Large language models (LLMs) are vulnerable to adversarial attacks that can
bypass their safety guardrails. In many domains, adversarial training has
proven to be one of the most promising methods to reliably improve robustness
against such attacks. Yet, in the context of LLMs, current methods for
adversarial training are hindered by the high computational costs required to
perform discrete adversarial attacks at each training iteration. We address
this problem by instead calculating adversarial attacks in the continuous
embedding space of the LLM, which is orders of magnitudes more efficient. We
propose a fast adversarial training algorithm (C-AdvUL) composed of two losses:
the first makes the model robust on continuous embedding attacks computed on an
adversarial behaviour dataset; the second ensures the usefulness of the final
model by fine-tuning on utility data. Moreover, we introduce C-AdvIPO, an
adversarial variant of IPO that does not require utility data for adversarially
robust alignment. Our empirical evaluation on four models from different
families (Gemma, Phi3, Mistral, Zephyr) and at different scales (2B, 3.8B, 7B)

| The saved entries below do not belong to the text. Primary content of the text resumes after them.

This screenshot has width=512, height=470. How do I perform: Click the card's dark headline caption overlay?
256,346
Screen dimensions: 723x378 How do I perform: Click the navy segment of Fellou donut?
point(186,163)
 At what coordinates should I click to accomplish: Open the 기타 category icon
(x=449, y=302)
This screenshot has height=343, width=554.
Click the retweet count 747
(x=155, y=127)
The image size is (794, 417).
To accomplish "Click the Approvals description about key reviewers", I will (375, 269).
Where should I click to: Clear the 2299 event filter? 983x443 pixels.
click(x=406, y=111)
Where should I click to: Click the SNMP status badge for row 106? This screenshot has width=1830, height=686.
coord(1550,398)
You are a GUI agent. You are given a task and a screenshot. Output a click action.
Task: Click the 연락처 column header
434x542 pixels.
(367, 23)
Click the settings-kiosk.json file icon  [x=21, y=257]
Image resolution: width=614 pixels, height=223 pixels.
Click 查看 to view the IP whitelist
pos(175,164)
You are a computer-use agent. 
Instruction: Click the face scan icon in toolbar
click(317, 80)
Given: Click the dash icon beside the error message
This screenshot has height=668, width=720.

shows that both algorithms substantially enhance LLM robustness against
discrete attacks (GCG, AutoDAN, PAIR), while maintaining utility. Our results
demonstrate that robustness to continuous perturbations can extrapolate to
discrete threat models. Thereby, we present a path toward scalable adversarial
training algorithms for robustly aligning LLMs.

通过在 LLM 的连续嵌入空间中计算对抗攻击来提高对离散攻击的鲁棒性，我们提出了一种快速的对抗训练算法 (C-AdvUL)，通过对对抗行为数据集上计算的连续嵌入攻击使模型变得鲁棒；我们还引入了 C-AdvIPO，这是一种对抗的 IPO 变体，不需要效用数据进行对抗性鲁棒对齐。我们的实证评估表明，这两个算法显著提高了 LLM 对离散攻击的鲁棒性，并保持了效用。这些结果表明，对连续扰动的鲁棒性可以外推到离散的威胁模型，为大规模对抗训练算法的鲁棒对齐 LLM 提供了一条路径。